Polisi Lakukan Penyelidikan
Kabid Humas Polda Metro Jaya, Kombes Budi Hermanto, mengonfirmasi adanya laporan tersebut. “Tentang dugaan penghasutan di muka umum dan dugaan penistaan agama berkaitan dengan pernyataan dalam sebuah acara bertajuk ‘Mens Rea’,” ujar Budi saat dihubungi, Kamis (8/1/2026).
Laporan tersebut teregister dengan nomor LP/B/166/I/2026/SPKT/POLDA METRO JAYA tertanggal 8 Januari 2026. Pandji dilaporkan atas dugaan pelanggaran Pasal 300 dan/atau pasal 301 KUHP, serta pasal 242 dan/atau pasal 243 KUHP.
Pihak kepolisian menyatakan akan segera melakukan klarifikasi dan menganalisis barang bukti yang ada. “Penyidik akan melakukan klarifikasi dan analisa barang bukti, agar masyarakat tetap bijak dalam menyampaikan informasi. Beri ruang bagi penyelidik dan penyidik dalam proses penegakan hukum,” jelas Budi.
Pelapor Merasa Terganggu
Pelapor dalam kasus ini adalah gabungan dari Angkatan Muda Nahdlatul Ulama (NU) bersama Aliansi Muda Muhammadiyah. Mereka merasa materi yang disampaikan Pandji menimbulkan kegaduhan dan berpotensi memecah belah bangsa.

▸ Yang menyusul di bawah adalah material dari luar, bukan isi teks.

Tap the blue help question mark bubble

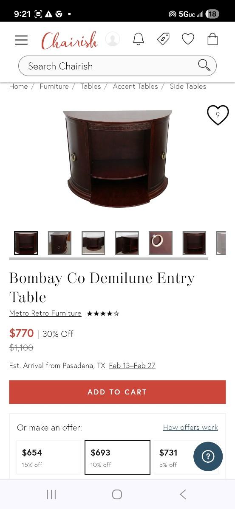click(x=208, y=456)
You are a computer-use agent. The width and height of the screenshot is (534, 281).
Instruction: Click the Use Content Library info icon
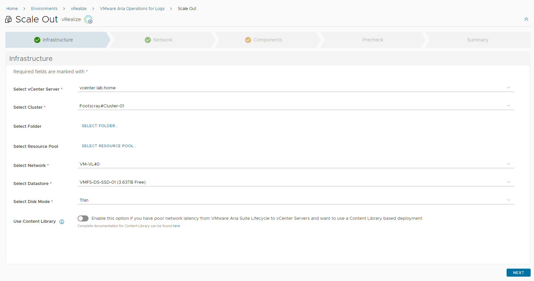click(62, 222)
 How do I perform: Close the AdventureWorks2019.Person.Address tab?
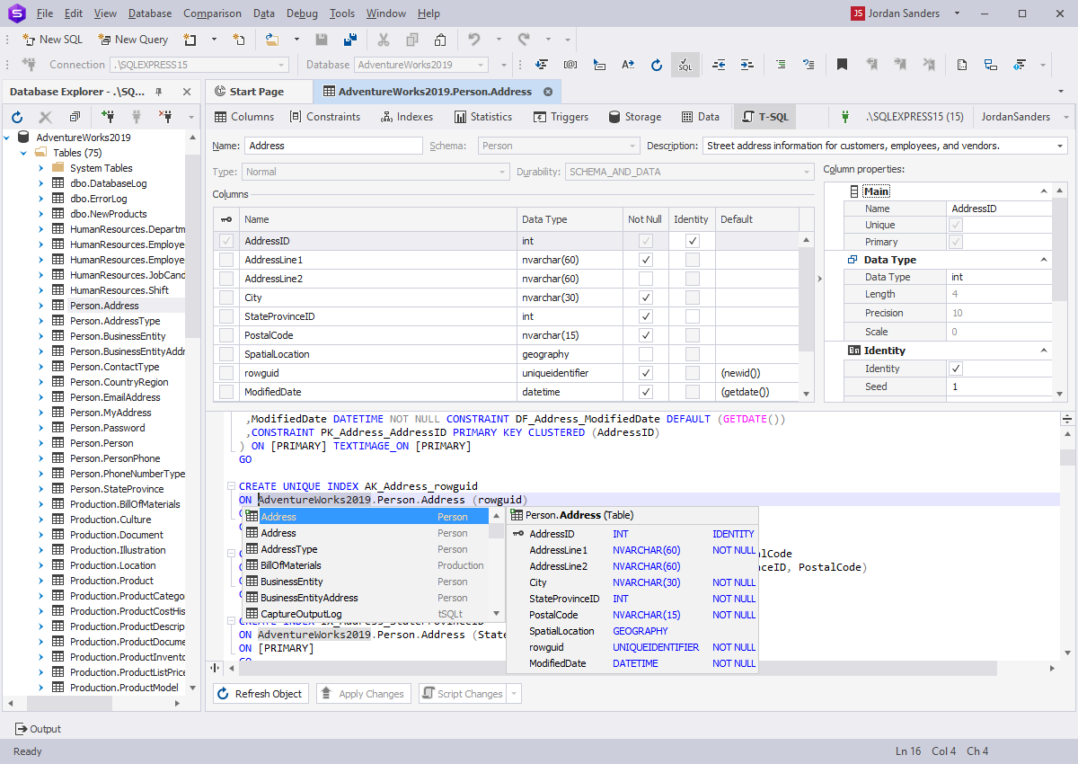[548, 92]
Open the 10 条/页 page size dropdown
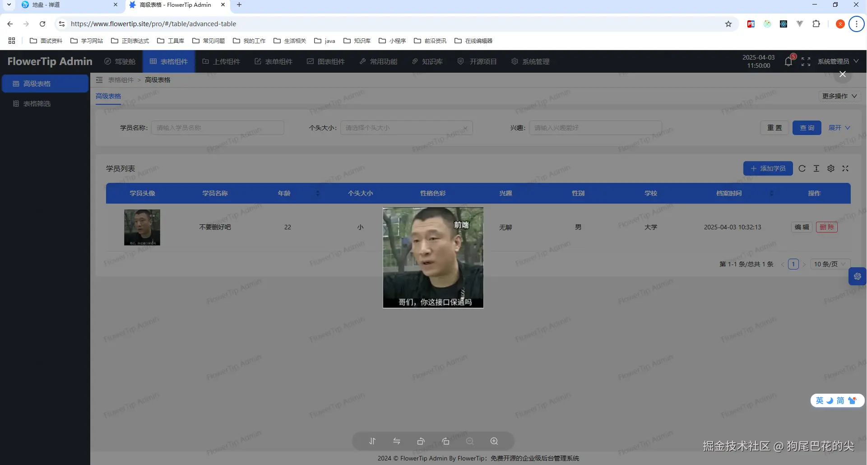 [x=830, y=264]
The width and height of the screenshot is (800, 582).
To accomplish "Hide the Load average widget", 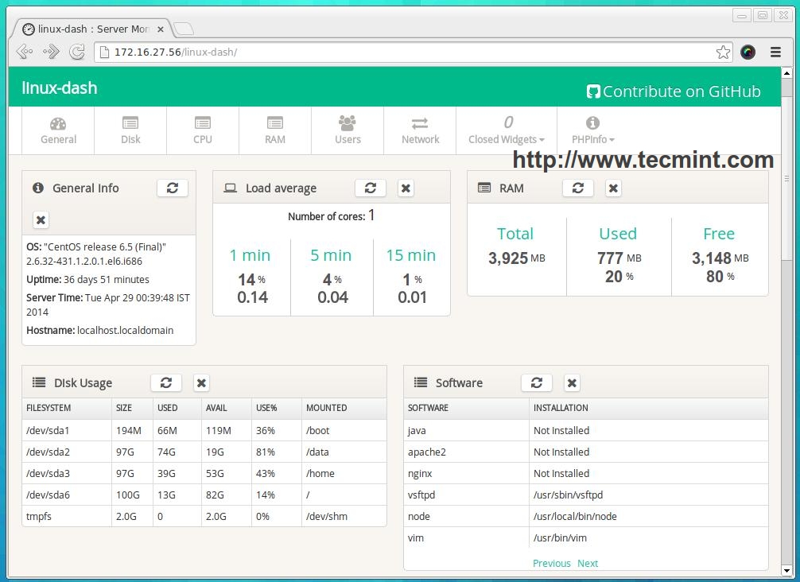I will click(x=406, y=188).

Presedium Angkatan Muda NU, Rizki Abdul Rahman Wahid, menyatakan keprihatinannya. “Menurut kami beliau merendahkan, memfitnah, dan cenderung menimbulkan kegaduhan di ruang publik, dan memecah belah bangsa ini. Itu kan keresahan terhadap, khususnya kami sebagai anak bangsa, anak Nahdliyin, pun juga teman saya sebagai Aliansi Muda Muhammadiyah,” kata Rizki kepada wartawan, Kamis (8/1).
Hingga berita ini dimuat, detikcom telah berupaya menghubungi Pandji Pragiwaksono melalui akun Instagramnya untuk meminta tanggapan. Namun, belum ada respons dari pihak komika tersebut.